(Stored records)
________________________

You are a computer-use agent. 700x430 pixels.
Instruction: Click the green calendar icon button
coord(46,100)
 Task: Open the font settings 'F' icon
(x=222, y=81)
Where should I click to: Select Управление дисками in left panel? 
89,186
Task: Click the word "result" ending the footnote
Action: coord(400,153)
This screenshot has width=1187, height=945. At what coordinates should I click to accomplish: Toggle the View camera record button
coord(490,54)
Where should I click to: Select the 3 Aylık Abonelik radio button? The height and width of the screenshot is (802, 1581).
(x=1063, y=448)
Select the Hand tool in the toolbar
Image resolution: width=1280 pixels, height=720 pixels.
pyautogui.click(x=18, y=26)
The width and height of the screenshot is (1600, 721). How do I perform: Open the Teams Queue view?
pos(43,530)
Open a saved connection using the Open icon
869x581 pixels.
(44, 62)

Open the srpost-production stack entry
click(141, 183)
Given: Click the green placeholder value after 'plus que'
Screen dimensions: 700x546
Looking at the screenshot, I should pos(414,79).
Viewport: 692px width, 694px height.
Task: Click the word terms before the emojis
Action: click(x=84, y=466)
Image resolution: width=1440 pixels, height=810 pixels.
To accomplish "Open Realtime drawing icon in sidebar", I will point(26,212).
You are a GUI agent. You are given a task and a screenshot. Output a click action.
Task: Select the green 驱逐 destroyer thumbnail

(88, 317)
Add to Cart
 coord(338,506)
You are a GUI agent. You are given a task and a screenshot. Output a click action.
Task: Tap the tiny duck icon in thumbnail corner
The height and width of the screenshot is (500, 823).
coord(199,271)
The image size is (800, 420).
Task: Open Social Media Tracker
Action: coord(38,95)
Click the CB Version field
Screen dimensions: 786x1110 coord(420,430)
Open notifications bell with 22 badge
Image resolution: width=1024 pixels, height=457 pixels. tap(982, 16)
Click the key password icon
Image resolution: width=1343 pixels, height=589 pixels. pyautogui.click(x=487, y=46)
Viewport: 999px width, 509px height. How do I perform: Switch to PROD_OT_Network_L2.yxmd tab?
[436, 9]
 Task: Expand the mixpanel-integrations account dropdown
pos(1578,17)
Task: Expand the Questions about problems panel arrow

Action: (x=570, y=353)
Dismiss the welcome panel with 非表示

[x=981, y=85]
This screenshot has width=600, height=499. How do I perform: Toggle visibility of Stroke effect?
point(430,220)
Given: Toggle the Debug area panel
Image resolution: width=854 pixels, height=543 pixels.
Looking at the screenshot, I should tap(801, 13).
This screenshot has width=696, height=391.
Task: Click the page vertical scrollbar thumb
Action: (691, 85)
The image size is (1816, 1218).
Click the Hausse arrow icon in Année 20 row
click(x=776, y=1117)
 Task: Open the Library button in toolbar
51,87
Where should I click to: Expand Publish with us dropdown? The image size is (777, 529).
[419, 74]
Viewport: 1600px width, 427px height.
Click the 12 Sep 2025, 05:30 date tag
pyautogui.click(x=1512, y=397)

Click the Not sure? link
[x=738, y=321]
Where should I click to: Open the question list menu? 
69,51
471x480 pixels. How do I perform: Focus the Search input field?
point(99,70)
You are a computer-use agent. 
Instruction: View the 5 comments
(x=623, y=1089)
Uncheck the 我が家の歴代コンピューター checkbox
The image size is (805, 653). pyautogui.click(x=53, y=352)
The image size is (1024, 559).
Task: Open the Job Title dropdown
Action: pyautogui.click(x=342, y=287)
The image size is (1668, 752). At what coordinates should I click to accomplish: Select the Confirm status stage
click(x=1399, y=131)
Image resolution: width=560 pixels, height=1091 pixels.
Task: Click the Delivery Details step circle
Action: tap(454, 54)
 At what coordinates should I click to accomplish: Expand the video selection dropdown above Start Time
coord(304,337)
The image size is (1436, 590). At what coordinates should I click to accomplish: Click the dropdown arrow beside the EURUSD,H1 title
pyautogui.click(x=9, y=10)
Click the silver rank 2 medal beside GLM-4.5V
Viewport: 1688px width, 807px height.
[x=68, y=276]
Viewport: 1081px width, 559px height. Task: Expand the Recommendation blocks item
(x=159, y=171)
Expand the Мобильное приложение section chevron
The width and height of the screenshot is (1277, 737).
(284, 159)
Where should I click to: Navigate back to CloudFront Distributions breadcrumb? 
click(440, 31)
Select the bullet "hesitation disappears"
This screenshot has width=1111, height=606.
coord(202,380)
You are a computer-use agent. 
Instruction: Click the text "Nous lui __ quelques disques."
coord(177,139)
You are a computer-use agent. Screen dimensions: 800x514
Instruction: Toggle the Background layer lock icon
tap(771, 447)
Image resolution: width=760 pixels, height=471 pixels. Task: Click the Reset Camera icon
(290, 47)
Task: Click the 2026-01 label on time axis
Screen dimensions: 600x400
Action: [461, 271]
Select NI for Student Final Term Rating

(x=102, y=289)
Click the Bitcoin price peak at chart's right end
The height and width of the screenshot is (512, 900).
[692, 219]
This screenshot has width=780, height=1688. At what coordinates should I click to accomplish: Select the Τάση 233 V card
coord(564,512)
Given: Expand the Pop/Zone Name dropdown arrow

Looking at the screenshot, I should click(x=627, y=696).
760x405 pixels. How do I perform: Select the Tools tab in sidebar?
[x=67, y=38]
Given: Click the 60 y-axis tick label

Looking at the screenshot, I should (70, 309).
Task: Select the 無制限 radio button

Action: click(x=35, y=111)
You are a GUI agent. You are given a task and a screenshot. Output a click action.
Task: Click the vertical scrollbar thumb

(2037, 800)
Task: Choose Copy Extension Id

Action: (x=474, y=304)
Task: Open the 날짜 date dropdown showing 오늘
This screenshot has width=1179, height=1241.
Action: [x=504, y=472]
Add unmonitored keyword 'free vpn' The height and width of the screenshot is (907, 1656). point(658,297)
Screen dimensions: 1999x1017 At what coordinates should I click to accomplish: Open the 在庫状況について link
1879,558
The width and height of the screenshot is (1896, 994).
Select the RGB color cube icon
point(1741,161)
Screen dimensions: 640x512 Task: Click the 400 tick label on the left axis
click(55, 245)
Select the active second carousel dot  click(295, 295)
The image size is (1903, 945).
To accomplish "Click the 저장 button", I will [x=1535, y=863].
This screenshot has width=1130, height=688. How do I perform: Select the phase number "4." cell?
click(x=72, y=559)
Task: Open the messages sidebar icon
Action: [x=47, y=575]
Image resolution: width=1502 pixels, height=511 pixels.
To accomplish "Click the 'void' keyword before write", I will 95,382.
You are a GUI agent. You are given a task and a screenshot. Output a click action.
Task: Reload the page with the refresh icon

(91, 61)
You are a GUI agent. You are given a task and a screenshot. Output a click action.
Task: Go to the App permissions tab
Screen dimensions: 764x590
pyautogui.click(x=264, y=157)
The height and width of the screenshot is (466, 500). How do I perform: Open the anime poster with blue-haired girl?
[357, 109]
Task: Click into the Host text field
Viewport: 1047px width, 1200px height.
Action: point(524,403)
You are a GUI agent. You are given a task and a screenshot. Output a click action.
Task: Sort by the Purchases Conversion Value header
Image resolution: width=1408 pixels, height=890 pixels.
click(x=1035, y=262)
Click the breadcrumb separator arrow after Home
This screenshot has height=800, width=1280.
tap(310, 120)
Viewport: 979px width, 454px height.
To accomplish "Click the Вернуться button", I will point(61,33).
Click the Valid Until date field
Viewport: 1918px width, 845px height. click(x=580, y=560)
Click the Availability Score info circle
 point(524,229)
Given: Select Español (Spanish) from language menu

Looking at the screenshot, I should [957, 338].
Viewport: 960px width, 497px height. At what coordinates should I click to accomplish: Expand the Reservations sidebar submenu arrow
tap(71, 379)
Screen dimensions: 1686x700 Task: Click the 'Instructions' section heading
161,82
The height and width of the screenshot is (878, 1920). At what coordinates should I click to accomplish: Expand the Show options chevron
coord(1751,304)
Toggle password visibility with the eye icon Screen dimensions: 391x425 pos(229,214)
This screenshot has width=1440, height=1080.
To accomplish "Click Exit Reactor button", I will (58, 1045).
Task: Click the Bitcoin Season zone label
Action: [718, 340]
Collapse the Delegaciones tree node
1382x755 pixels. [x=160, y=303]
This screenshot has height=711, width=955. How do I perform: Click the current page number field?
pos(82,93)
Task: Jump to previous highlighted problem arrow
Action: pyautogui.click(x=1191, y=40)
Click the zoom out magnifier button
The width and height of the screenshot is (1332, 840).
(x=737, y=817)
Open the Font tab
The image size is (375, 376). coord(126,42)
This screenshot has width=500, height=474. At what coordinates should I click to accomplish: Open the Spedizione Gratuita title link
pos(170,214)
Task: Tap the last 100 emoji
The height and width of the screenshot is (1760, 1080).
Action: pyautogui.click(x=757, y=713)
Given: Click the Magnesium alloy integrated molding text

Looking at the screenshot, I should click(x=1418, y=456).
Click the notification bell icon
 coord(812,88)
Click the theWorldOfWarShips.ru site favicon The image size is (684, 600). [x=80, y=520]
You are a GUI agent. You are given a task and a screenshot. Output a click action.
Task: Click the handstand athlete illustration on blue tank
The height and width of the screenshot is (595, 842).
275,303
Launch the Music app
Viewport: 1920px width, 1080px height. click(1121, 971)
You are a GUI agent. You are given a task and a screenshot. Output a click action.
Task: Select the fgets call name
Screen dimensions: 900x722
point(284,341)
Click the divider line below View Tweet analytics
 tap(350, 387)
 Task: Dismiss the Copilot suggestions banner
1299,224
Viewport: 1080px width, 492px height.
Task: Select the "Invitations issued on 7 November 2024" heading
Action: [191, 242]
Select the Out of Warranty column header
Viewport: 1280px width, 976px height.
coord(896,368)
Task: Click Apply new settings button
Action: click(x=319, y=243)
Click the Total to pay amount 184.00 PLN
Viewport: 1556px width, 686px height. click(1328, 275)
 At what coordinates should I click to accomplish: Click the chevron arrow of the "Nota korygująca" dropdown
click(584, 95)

________________________

**TASK DESCRIPTION:**
Your task is to return each line of the data above that contains the string "computer".

**ANSWER FOR THIS EXERCISE:**
You are a computer-use agent. 700x430 pixels.
You are a computer-use agent. 
You are a computer-use agent. 
You are a computer-use agent. Screen dimensions: 800x514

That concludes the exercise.